■ **PROBLEM**
For the material below, reproduce exactly each line from the one that has "This screenshot has width=625, height=609." through the one that has "This screenshot has height=364, width=647.", and no others; pictures stay out.

■ **STUDY MATERIAL**
[Start of Attachment]
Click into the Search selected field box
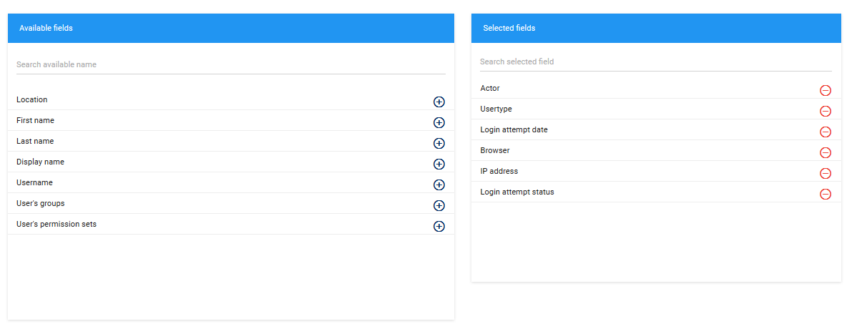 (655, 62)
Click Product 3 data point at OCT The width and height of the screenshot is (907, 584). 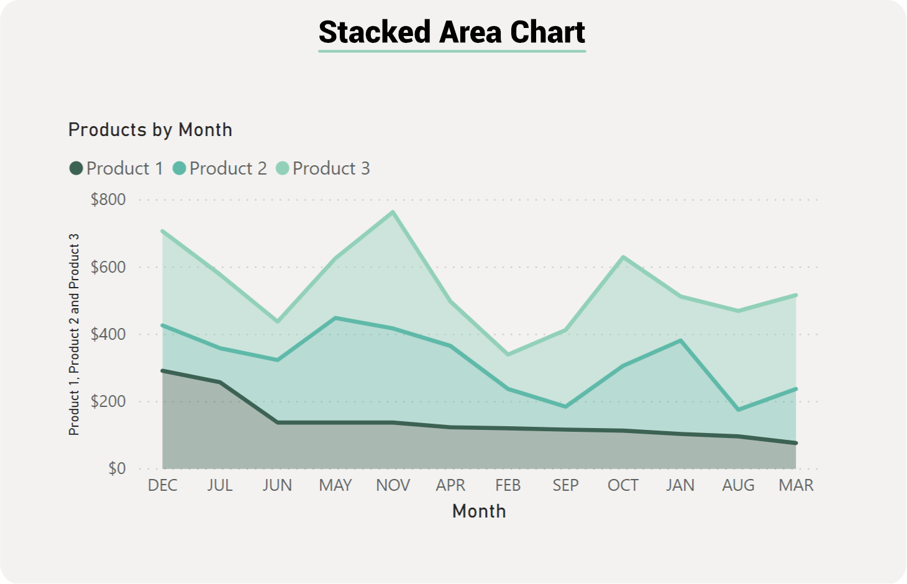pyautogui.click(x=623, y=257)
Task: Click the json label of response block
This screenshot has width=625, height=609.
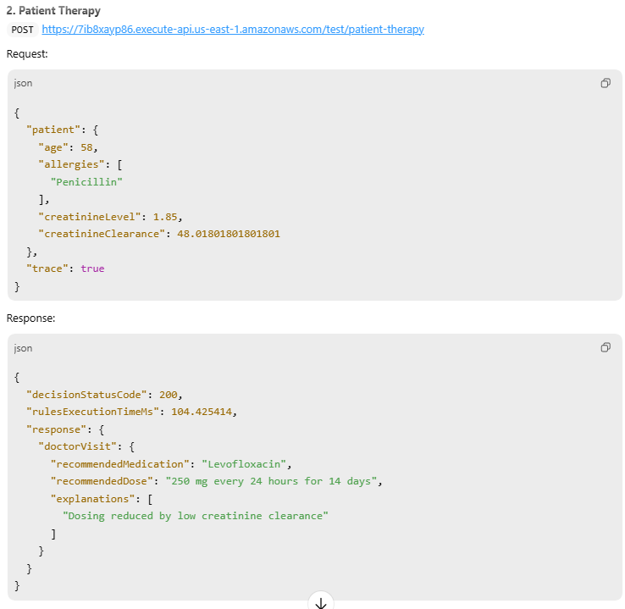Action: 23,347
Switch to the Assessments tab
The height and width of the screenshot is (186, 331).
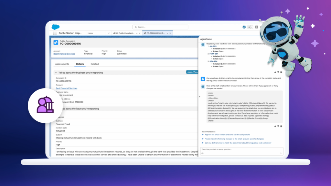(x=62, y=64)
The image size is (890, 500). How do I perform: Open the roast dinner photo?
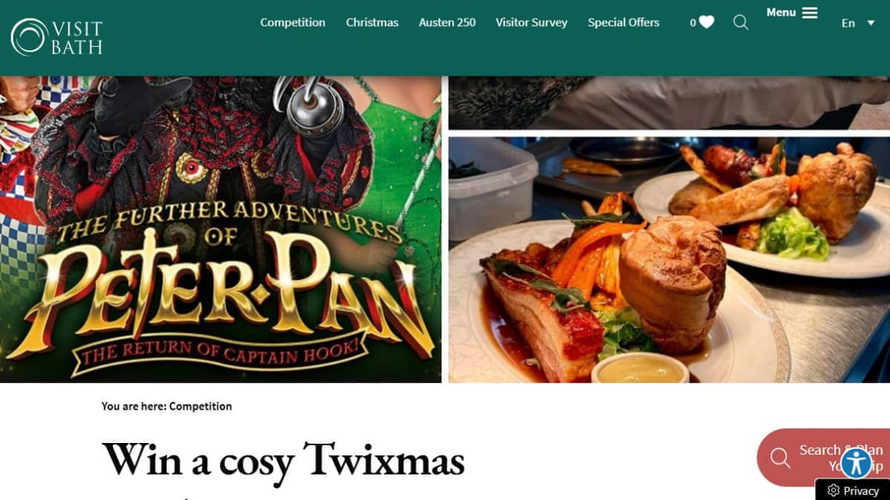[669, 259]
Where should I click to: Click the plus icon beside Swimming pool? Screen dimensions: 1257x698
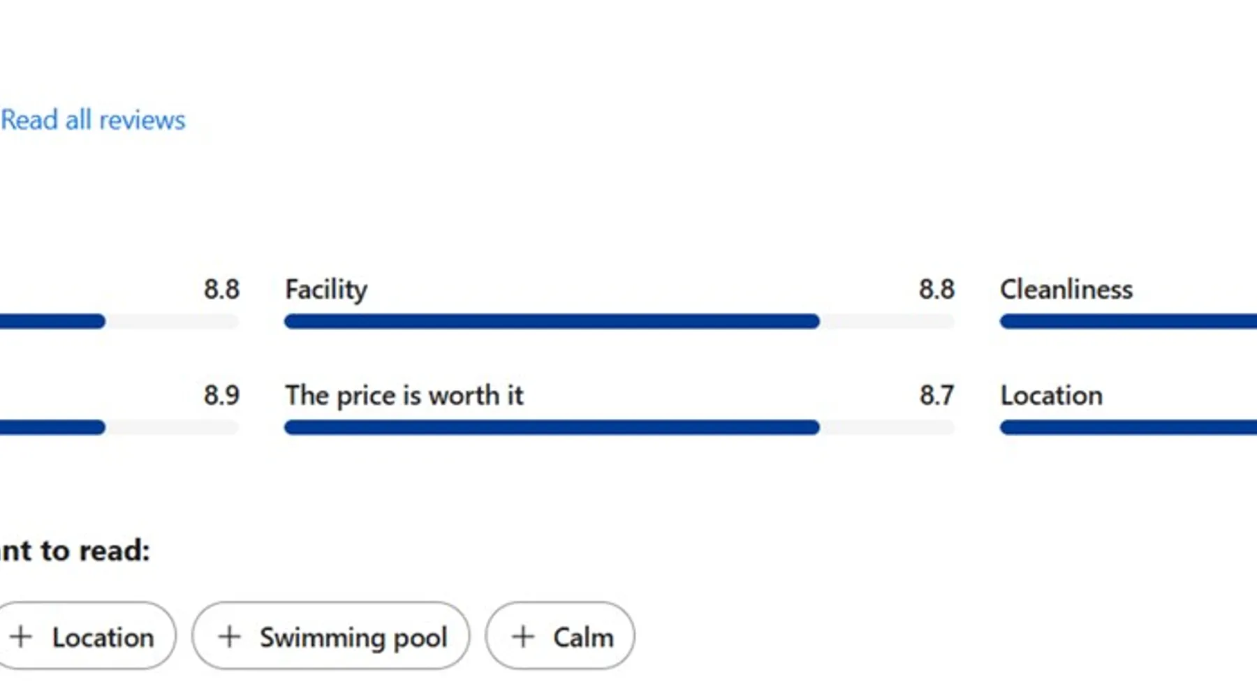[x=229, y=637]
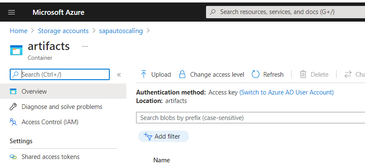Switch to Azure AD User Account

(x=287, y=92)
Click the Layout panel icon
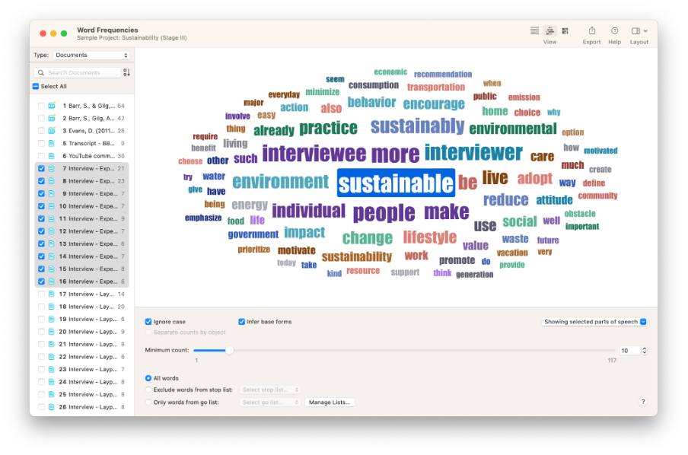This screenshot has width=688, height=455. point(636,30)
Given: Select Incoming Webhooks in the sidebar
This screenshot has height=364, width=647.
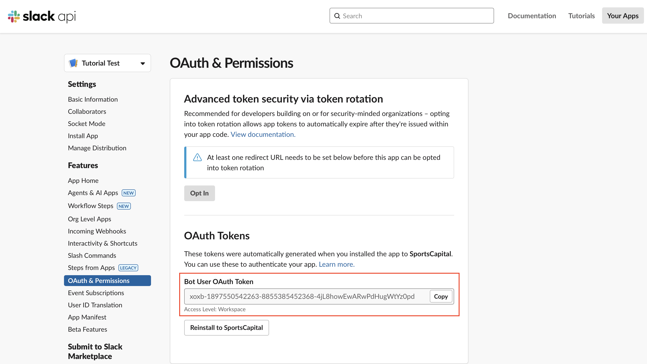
[End of Attachment]
[Start of Attachment]
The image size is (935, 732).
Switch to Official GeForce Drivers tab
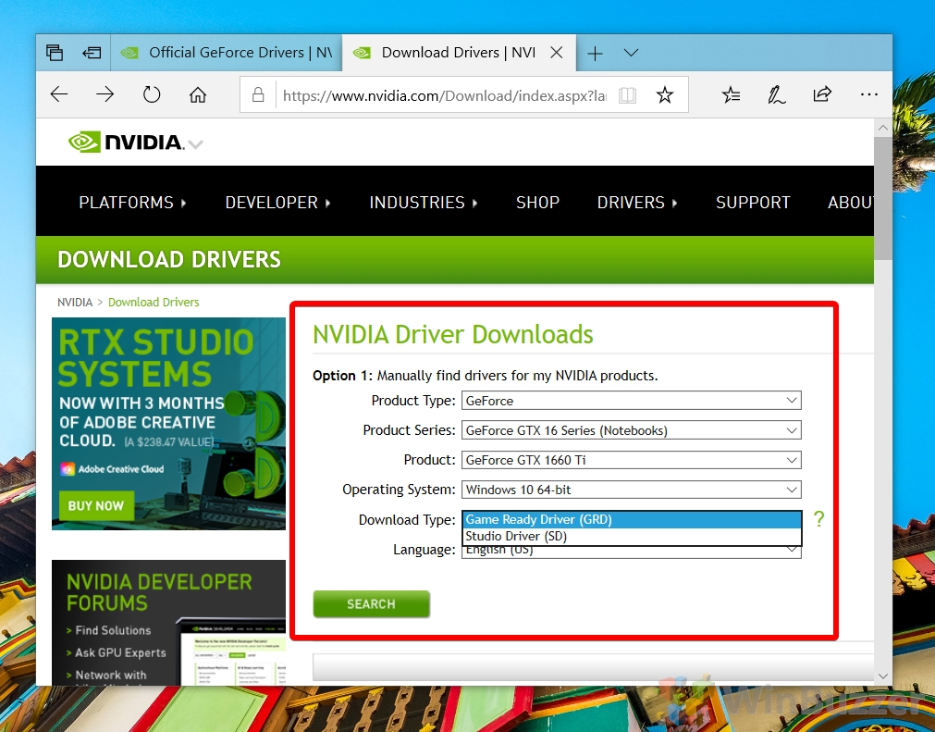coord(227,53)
[End of Attachment]
■ **COMPLETED EXERCISE**
This screenshot has width=625, height=609.
Action: 23,347
Switch to the Assessments tab
The height and width of the screenshot is (186, 331).
(x=62, y=64)
The image size is (890, 500). How do I perform: Open the roast dinner photo?
[669, 259]
Where should I click to: Click the plus icon beside Swimming pool? Screen dimensions: 1257x698
[x=229, y=637]
Switch to Azure AD User Account

(x=287, y=92)
Click the Layout panel icon
This screenshot has width=688, height=455. point(636,30)
Given: Select Incoming Webhooks in the sidebar
This screenshot has height=364, width=647.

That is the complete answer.